Held in conjunction with The Washington Campus, a 16-university consortium that offers university credit and certificate programs, the Health Care Policy course is designed to explore both the content and the process of how federal health care policy is enacted. The course will delve into the dynamics and players that shape those policies, as well as address legislation and regulation that govern health care policy.
Students participating in the course will visit with a variety of policy and advocacy experts, such as current and former members of Congress, congressional staff, and various agencies, as well as meet with corporate and association executives, consultants, and lobbyists. The week is jam packed with multiple back-to-back meetings, and Magid is particularly excited about an end-of-week session called “Media, Politics and Public Policy.” The lecture will feature a national political reporter for The Washington Post and the health care editor for Politico.
“It’s a really nice other dimension to understand how the media plays into this and how they think they play into it,” she said. “And you also have the difference between new media, like Politico, vs. the old media, like The Washington Post, and how they have different roles in it. Most people probably wouldn’t think about exploring an area like this as part of understanding how policy is made, but it’s really exciting.”
Magid has been working on the curriculum for the course for nearly a year with three goals in mind: provide content from all sides of the process; have students gain knowledge of what the legislative process looks like in action; acquire access to information that physicians can digest in a way that has meaning to them. Students prepared for the course with a variety of pre-trip reading assignments, and will end the week with an individual exam that covers key topics from both the readings and the D.C. experience.
“This course is much broader than knowing how to lobby for a particular organizational standpoint,” Magid said. “This is about understanding how to work with the system in a much broader sense – from the media, to the agencies that actually enact the regulations, to the budgeting process.
“We wanted to make sure, knowing what our curriculum already is able to provide, that we could fill in the gaps that we don’t cover in the curriculum as extensively. This isn’t a course about the Affordable Care Act. It’s much bigger than that.”
Anca Pop, a gastroenterologist from Memphis, Tenn., is in her second year of the Business of Medicine MBA program.
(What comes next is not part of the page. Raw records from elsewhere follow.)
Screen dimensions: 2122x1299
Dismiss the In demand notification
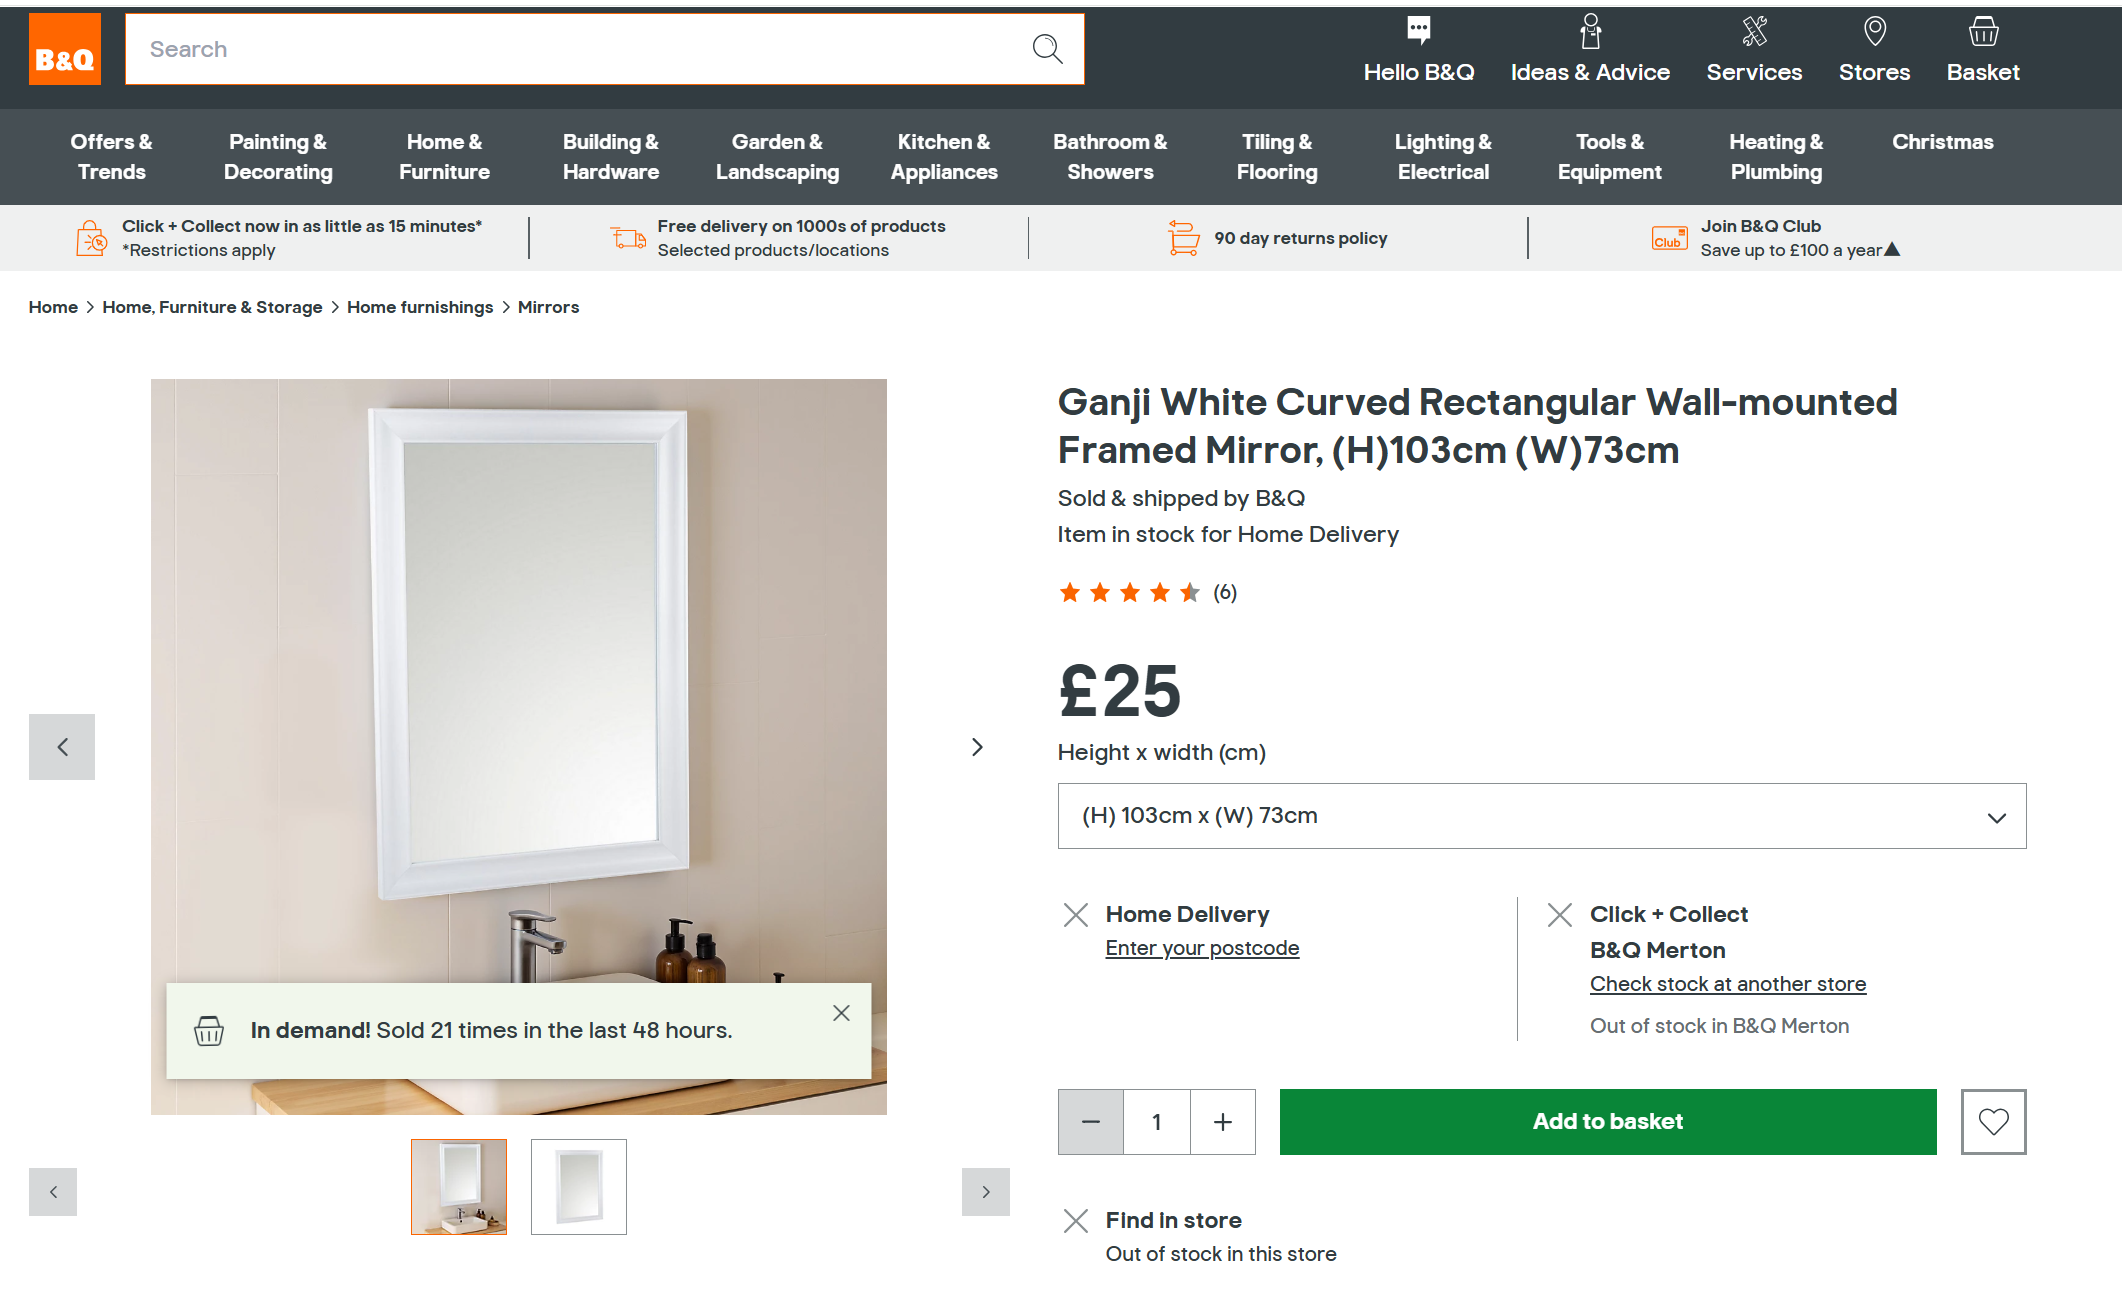[841, 1013]
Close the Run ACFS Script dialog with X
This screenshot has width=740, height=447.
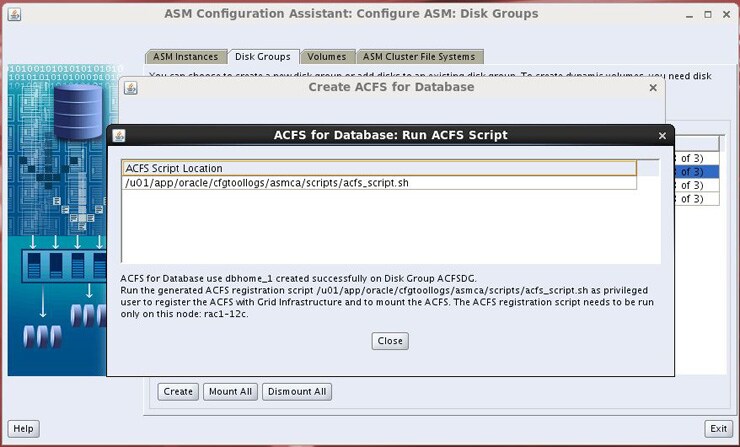point(662,135)
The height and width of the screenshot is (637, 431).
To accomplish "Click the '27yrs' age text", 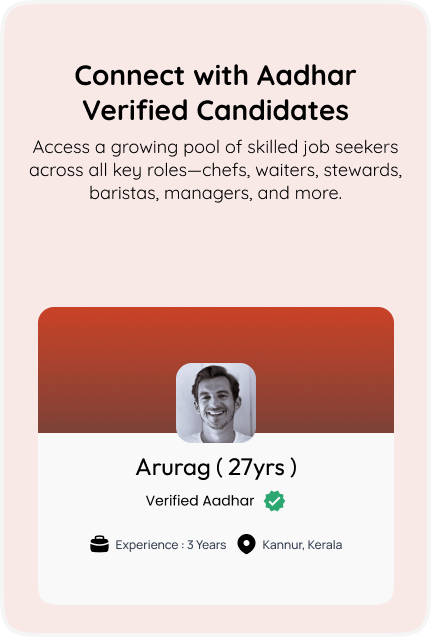I will click(x=256, y=468).
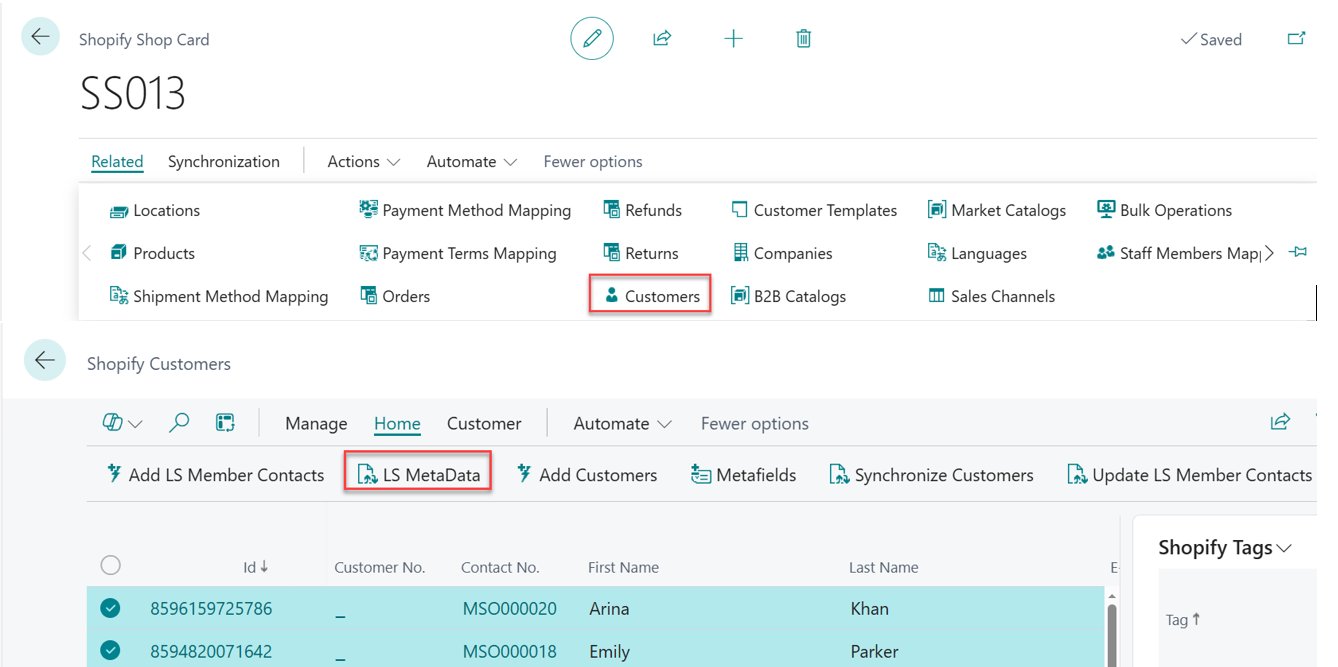1338x667 pixels.
Task: Click the share icon on Shop Card
Action: (x=662, y=39)
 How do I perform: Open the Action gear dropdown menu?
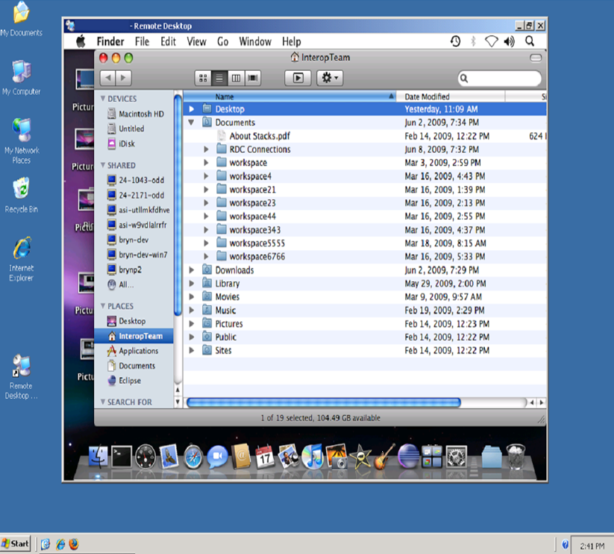pos(329,77)
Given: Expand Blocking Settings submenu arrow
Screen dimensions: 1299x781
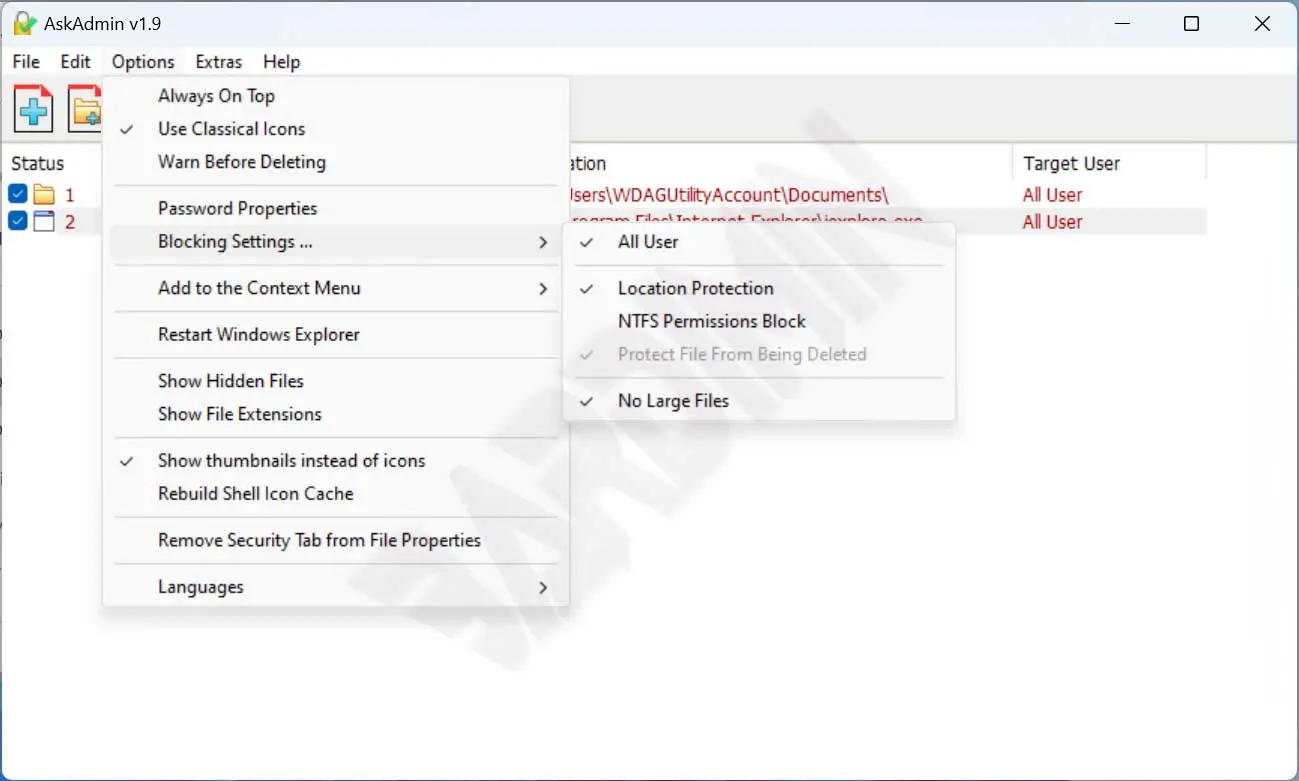Looking at the screenshot, I should (543, 242).
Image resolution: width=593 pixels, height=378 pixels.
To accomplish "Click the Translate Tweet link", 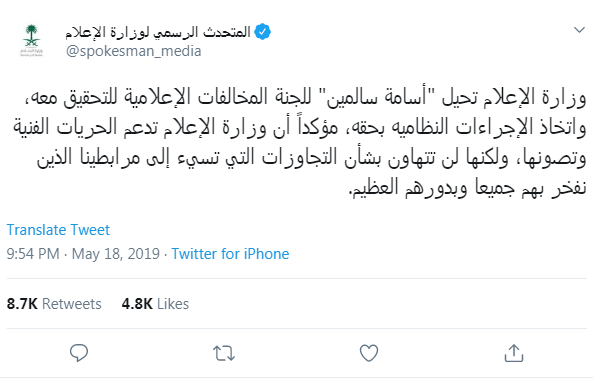I will coord(58,230).
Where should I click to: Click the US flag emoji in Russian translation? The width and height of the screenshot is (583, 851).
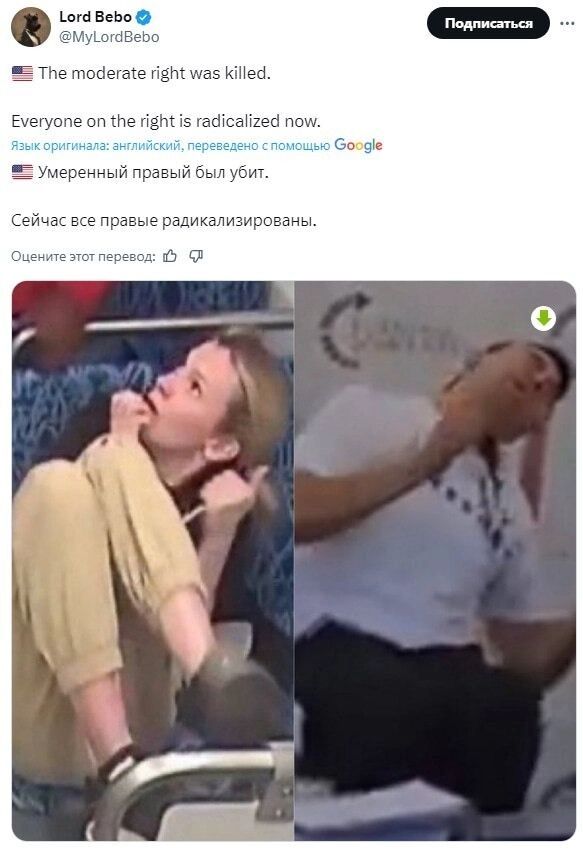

In April, she was part of the American Society for Gastrointestinal Endoscopy (ASGE) delegation that advocated for the repeal of the sustainable growth rate (SGR) formula that adjusted Medicare payments to physicians.
The opportunity to go behind the scenes with a team of experienced physicians and ask questions is a “dream come true,” Pop says.
“Having had the opportunity to get introduced to the current system, I am fascinated by the inner workings in Washington,” said Pop, who will be among the Business of Medicine program’s first graduates later this summer. “There’s a delicate balance of give and take, compromises and considerations behind many debates, the economic realities that are the background of the political process, and the multitude of moving parts that actually make the system work.”
While Magid hopes the course inspires other physicians to become active participants in the legislative process, the ultimate objective is to make Business of Medicine students better managers and leaders, with the added knowledge of how to advance their own objectives in the context of an ever-changing governmental, political, and policy landscape.
“You have to be able to work with the law after it becomes law, but you don’t have to wait for an output,” she said. “You can be part of the entire process, and should be.”